Yuan Yu is a senior researcher at Microsoft Research Silicon Valley lab, where he currently works on systems and programming models for large-scale parallel and distributed computing. He is the project leader and primary developer of DryadLINQ. He joined Microsoft Research in 2002. Previously, he was a senior member of technical staff at the DEC/Compaq Systems Research Center. He has a PhD in Applied Mathematics from University of Texas at Austin.
Abstract
A DryadLINQ program is a sequential program (written in C#, VB, or F#) composed of LINQ queries performing arbitrary side effect-free transformations on datasets, and can be written and debugged using standard .NET development tools. The DryadLINQ system automatically and transparently translates the LINQ queries in the program into distributed execution plans and executes them on large compute clusters using the Dryad execution engine.
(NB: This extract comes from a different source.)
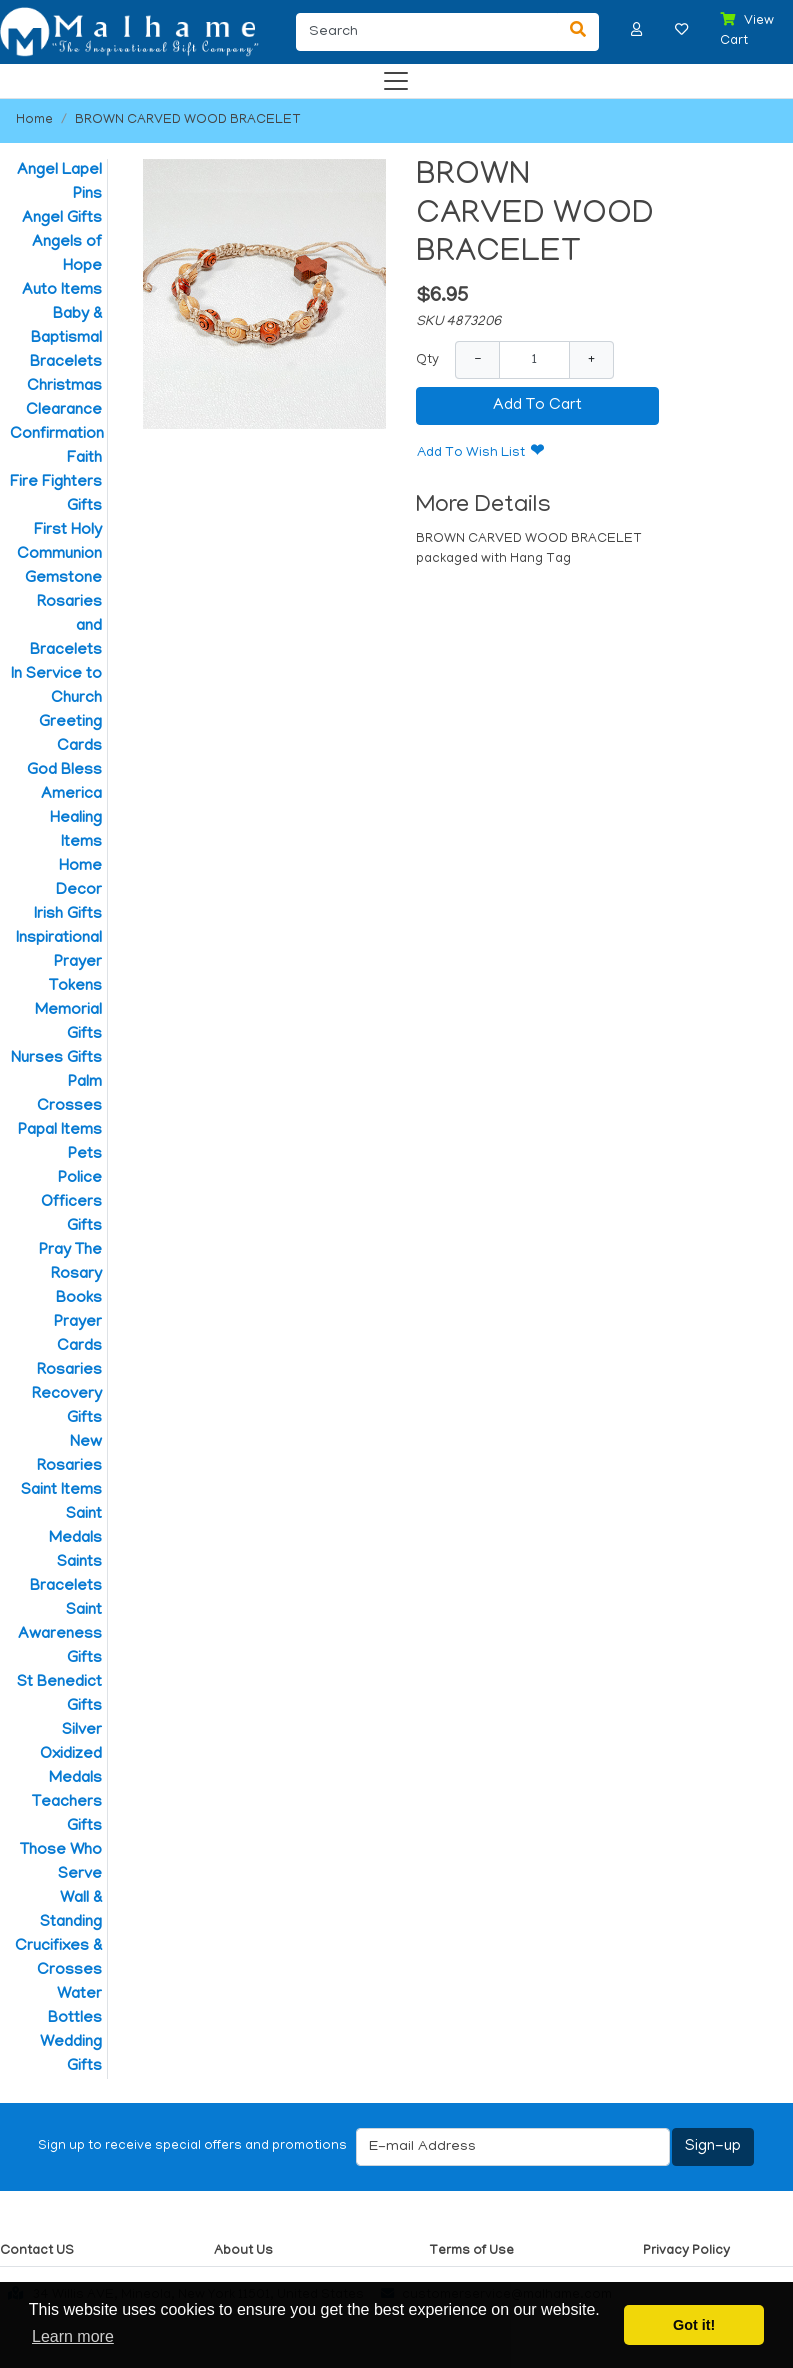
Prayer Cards (78, 1335)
In this talk, I will describe the programming model, the design and implementation, and applications of the systems.
Video
Slides
John Corwin is a senior engineer in Yahoo!'s Cloud Computing group in Sunnyvale, CA, where he works on the Sherpa distributed database platform. Before joining Yahoo!, John attended graduate school at Yale where he did research on database systems. Prior to that, John was a member of IBM's Advanced Internet Technology group in Cambridge, MA.
Abstract
Sherpa is Yahoo!'s next-generation structured-record distributed storage service that addresses growing scalability needs of Yahoo!'s properties. Important features of Sherpa include high scalability, elastic growth, a global footprint, and low-latency access from anywhere. One key difference between Sherpa and other distributed database systems is Sherpa's support for different consistency models, allowing the application developer to manage the trade-off between consistency, availability, and performance. In this talk, I will give an overview of the Sherpa architecture and describe how various web serving application can use Sherpa to solve their data storage problems.